The competent authorities of the Contracting Parties shall endeavour to resolve by consultation any difficulties or doubts arising as to the interpretation or application of this Agreement. Consultation requested by the competent authority of a Contracting party shall begin within six months from the date of the receipt of such request.
(1) This Agreement may be extended, either in its entirety or with any necessary modifications, to either or both of the countries of the Netherlands Antilles and Aruba, if the country concerned imposes taxes substantially similar in character to those to which the Agreement applies. Any such extension shall take effect from such date and be subject to such modifications and conditions, including conditions as to termination, as may be specified and agreed in notes to be exchanged.
(2) Unless otherwise agreed the termination of the Agreement shall not also terminate any extension of the Agreement to any country to which it has been extended under this Article.
(1) Each Contracting Party shall notify to the other the completion of the procedures required by its law for the bringing into force of this Agreement. The Agreement shall enter into force on the date of the later of these notifications and its provisions shall have effect for any year of assessment or taxable year and period beginning on or after the first day of January of the calendar year next following that in which the Agreement has entered into force.
(2) Upon request of an enterprise of a Contracting party the provisions of the Agreement shall have effect:
in the Hong Kong Special Administrative Region, for any year of assessment beginning on or after 1 April 1998;
in the Netherlands for taxable years and periods beginning on or after the first day of 1998.
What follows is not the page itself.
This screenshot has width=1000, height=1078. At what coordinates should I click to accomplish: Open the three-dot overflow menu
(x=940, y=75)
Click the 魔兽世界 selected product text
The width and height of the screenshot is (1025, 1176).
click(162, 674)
This Agreement shall remain in force indefinitely but either Contracting Party may terminate the Agreement by giving written notice of termination at least six months before the end of any calendar year after the expiration of a period of five years from the date of its entry into force. In such event, this Agreement shall cease to have effect for any year of assessment or taxable year and period beginning on or after the end of the calendar year in which notice is given.”.